In the coming blogs, I'm going to try to type my way to an answer. I'm going to put my thoughts out in front of the corps, and reevaluate my plan later in the spring. I'm at a real loss right now.

Sunday, January 22, 2006

Death needs to take a day off...

This year has been rough. No, I'm not talking about how I spend every waking moment trying to figure out how to increase my students' achievement...that'll be in the next blog. Aren't you excited? This year has been extremely rough on my students. Last week one of our students was killed in a car accident. That is the third confirmed (fourth unconfirmed...there was a rumor that one of last year's graduates committed suicide but I haven't confirmed that rumor yet.) death this year. First, the softball coach and a teacher (just down the hall from my room) passed away suddenly after an anyerism. He was in his early thirties with two young daughters. His death really hit home for me because he was so young. As naive as this may sound, young people aren't supposed to die unexpectedly. Old people die; people who have lived full, long and rich lives. Not this time.

Second, one of my very own students passed away unexpectedly. He played football with some friends after school and took a serious blow to his side. A few hours later at the football awards banquet, he collapsed and died. His spleen had ruptured. I witnessed his last hours as he sat in my class. He asked me a couple questions about the test he was going to take the next day. The conversation was routine and nothing out of the ordinary. As he left my class, I certainly wasn't thinking that I'd never see him alive again.

Life is so fragile. John, the football player who had died, certainly wasn't expecting to die suddenly with no opportunity to say goodbye to his family and friends. Nor did Humberto, the aforementioned victim of the car accident and neither did Coach Hunter, the teacher who died suddenly after an aneurysm. Each day must be lived to its fullest and there is no time for unhappiness. Spending time with loved ones should be my priority especially because one never knows when their time will come. With each death, I reevaluate the condition of my life. Am I where I want to be? Am I spending my time wisely? What if I died tomorrow? Would I be remembered as the finace or son who was always too busy? There are no simple answers to these questions. I spend much of my waking hours working on school work. Those who tell me that I shouldn't take work home with me are crazy. I'd never leave school. Even at night when my fiance has some down time, I am still struggling to plan lessons, to make learning fun and interesting, to grade papers, or to get my own homework done. I rarely find time to relax and spend time with those I love most. Furthermore, I find that because I am teaching and living in northern Mississippi, I am cut off from many of my fellow MTC peers who teach some 2-3 hours to the south of me. Spending time with them is rarely an option. So I find myself wrapped up in my work praying for some spare time to come my way. Unfortunately, the days aren't getting any longer.

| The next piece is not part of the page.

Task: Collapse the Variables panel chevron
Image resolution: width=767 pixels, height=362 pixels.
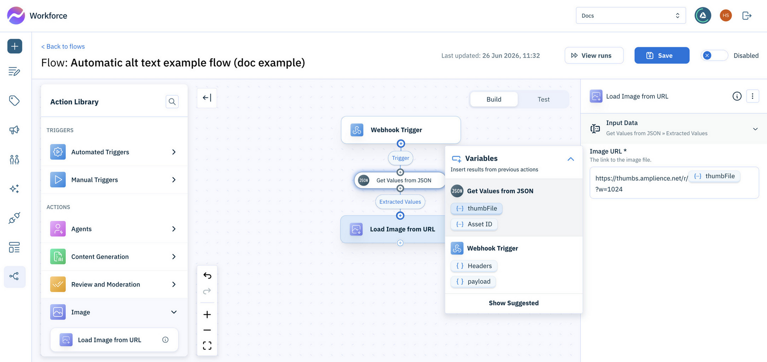Action: point(571,159)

So my prayer to God is to get me through this semester and through June (MTC classes) so that I can have at least a few weeks to call my own. Weeks when I can spend time with my finance and catch up with MTC friends. I pray that my students will live life to the fullest and if anything good can come from three deaths I hope that they learn to put life events into perspective. I hope that they can focus less on popularity, drugs, sex and alcohol and more on meaningful relationships and personal triumphs (such as good grades and althletic accomplishments). Most of all, I hope that they won't have to lose any more of their friends to unexpected and tragic circumstances.